Politics | 08/26/2008 12:00 am
Robert Chambers: The Bad Seed?
Linda Fairstein, America’s foremost legal expert on crimes of sexual assault and domestic violence, led the Sex Crime Unit of the District Attorney’s office in Manhattan for 25 years, during which time she was prosecuting attorney on the Robert Chambers trial. A Fellow at the American College of Trial Lawyers, she is a graduate of Vassar College and the University of Virginia School of Law. Her nine bestselling crime novels have been translated into more than a dozen languages. Her nonfiction book, Sexual Violence, was a New York Times Notable Book of the Year. Her new novel, Lethal Legacy, goes on sale on February 10, 2009. She lives with her husband in Manhattan and on Martha’s Vineyard. For more information visit her website at www.lindafairstein.com.
Early on the morning of August 26, 1986, the partially clothed body of a young woman sprawled beneath the leafy overhang of a tree behind the Metropolitan Museum of Art was spotted by a cyclist from the roadway in Central Park.
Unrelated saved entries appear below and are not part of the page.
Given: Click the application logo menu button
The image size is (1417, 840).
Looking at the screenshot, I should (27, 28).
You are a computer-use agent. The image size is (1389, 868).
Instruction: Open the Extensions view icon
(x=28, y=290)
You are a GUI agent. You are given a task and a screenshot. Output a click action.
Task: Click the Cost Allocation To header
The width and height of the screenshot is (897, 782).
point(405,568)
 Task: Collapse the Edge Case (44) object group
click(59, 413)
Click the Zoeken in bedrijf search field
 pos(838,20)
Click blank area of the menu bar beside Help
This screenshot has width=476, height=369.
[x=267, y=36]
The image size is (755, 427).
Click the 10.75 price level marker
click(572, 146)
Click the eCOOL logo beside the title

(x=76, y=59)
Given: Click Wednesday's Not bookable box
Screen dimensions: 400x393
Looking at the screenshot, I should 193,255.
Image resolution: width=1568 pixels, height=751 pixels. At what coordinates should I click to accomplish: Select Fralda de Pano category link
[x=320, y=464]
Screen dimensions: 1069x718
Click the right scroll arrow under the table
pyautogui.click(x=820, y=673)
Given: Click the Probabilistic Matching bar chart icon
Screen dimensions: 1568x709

Dozens of cops and detectives responded to the scene by daybreak, identifying 18-year-old Jennifer Levin from the license in the pocket of the denim jacket that had been used to suffocate her to death.
Police feared the killer would be impossible to find. Jennifer was the needle in the city’s proverbial haystack. They assumed she was a “dump job” — that she had been murdered elsewhere by a stranger and thrown out of a car in the middle of the deserted park. It was not expected that forensic science could solve the crime in those days. Although I had headed the Manhattan District Attorney’s Office for more than a decade by then, I had never heard of DNA analysis, which a short time later revolutionized the criminal justice system.
Within hours, cops learned that Jennifer had intended to spend the night at the home of a girlfriend after an evening of celebrating with other kids who, like Levin, were headed off to their first year of college within the week. By two in the afternoon, they knocked on the door of Robert Chambers’s home, told by others that he was one of the last of the group to see Jennifer alive.
Chambers’s mother awakened him to speak to the homicide detectives, and when the six-foot-five-inch 19-year-old came to the hallway, the first thing they noticed were the deep red scratches on both sides of his face. Chambers denied any knowledge of Jennifer’s whereabouts and claimed he parted from her in front of Dorrian’s Red Hand, a popular hangout on Second Avenue, known best for serving liquor to underage kids. At the stationhouse during questioning, never breaking a sweat, he held to his story that his wounds were caused by his cat. Nothing changed until one of the cops returned to Robert’s home to determine the animal had been declawed.
By midnight, Chambers’s story finally changed and the cops realized they had their killer. No one involved in the investigation imagined that Jennifer Levin had walked into the park with the person who took her life — a friend, in fact, with whom she had been intimate. The story he told was chilling: how Jennifer liked Chambers and pursued him that night, although he wanted to be with another girl who stormed out of Dorrian’s in a huff; that he and Jennifer left together to find a quiet place to talk — in the park — but that her sexual advances were so aggressive he had to beat and suffocate the slim girl to extricate himself from her grip. And then, instead of getting help, he repositioned her body and sat on the stone wall next to the roadway, watching as police arrived and Jennifer’s badly bruised remains were placed in a body bag for delivery to the morgue.
The tabloid media couldn’t have gotten the case more wrong. Headlines dubbed Chambers the “Preppy Murderer,” and the name stuck. In fact, there was nothing preppy about him. Although his mother — a registered nurse — worked hard to get him into the best schools (St. David’s and Browning), he was thrown out of each for stealing to support a drug habit that had resulted in his addiction by the age of 14. When he finally graduated from high school, he was kicked out of Boston University for theft and drug possession, and was an unemployed addict at the time he killed the vibrant girl who wanted to help him stop abusing cocaine and Ecstasy. Throughout the months before Jennifer’s death, Chambers had been breaking into Park Avenue homes of acquaintances, stealing jewelry, furs and other valuables to support his habit. He would better have been described as a "bad seed" — like the adolescent character in the William March novel of that name, who killed a schoolmate with the same cold calculation that marked Chambers’s act. As I got to know Chambers, I believed he was born evil, a sociopath whose actions were underscored by deceit and manipulation, a persuasive pattern of total disregard for other people. The "preppy" nickname by which the public related to him masked the killer’s self-destructive behavior with its benign and completely inaccurate title.